Ich hasse Menschen, ich mag andere Leute nicht mehr, alle sind so hart geworden, so egoistisch oder stinkig oder faul, ich geh auf ne einsame Alm, Krise, Krise, Krise und jetzt kommt auch noch das schlechte Wetter und Stau und dunkel und Wahlen und was ist überhaupt in der Welt grad los.
Auszeiten aus der Krise
Solche Stimmen höre ich grad oft. Und denke: Hey. Komma mit auf meinen Ponyhof. Da gibt´s nicht mal WLAN, da sind Gaza, Trump und iranische Hinrichtungen genauso weit weg wie Bahnverspätungen, Staus und Kita-Notbetriebe, da gibt’s Hufgeklapper und Heu im Haar und Kuschelmähnen und Ruhe im Herzen.
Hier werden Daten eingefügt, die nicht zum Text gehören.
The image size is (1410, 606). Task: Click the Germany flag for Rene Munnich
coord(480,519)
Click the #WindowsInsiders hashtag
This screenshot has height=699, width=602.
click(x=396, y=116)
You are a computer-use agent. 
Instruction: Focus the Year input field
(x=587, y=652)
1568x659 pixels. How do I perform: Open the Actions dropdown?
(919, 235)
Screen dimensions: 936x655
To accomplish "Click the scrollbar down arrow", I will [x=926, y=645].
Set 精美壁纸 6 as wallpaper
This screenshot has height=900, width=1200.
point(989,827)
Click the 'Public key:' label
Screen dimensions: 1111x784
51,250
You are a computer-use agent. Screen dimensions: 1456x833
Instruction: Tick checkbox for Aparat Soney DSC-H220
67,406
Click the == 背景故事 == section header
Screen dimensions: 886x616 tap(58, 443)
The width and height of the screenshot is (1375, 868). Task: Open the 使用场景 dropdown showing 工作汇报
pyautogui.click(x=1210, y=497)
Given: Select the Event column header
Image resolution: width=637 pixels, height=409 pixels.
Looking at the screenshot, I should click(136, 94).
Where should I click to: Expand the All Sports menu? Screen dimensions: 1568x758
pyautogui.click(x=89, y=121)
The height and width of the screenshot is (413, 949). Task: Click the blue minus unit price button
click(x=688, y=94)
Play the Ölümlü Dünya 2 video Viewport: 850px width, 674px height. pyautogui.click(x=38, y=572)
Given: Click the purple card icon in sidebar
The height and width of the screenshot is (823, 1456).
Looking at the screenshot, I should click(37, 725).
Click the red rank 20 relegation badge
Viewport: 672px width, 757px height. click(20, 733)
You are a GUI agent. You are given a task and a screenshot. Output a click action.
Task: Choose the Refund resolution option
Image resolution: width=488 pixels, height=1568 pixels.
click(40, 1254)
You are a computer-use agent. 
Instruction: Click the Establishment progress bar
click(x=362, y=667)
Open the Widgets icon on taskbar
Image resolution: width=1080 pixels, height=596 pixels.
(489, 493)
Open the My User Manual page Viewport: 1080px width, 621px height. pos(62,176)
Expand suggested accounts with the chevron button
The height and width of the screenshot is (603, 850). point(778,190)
Und komm mal mit zu meinen Trauerbegleitungen oder Notfallseelsorgeeinsätzen, dann wissen wir wieder, was andere durchmachen und dass Stau definitiv nervt, aber nichts ist, was uns in 5 Jahren noch beschäftigen wird. Wir können uns glücklich schätzen, dass es in unserem Land keine Hinrichtungen gibt und überlegen, wie wir uns trotzdem von hier aus dagegen einsetzen können. Wir dürfen uns aber auch manchmal nachrichtenfreie Zeiten nehmen. Wir dürfen – wenn möglich – auch mal das Homeoffice feiern, um keine Fahrtzeit zu verlieren.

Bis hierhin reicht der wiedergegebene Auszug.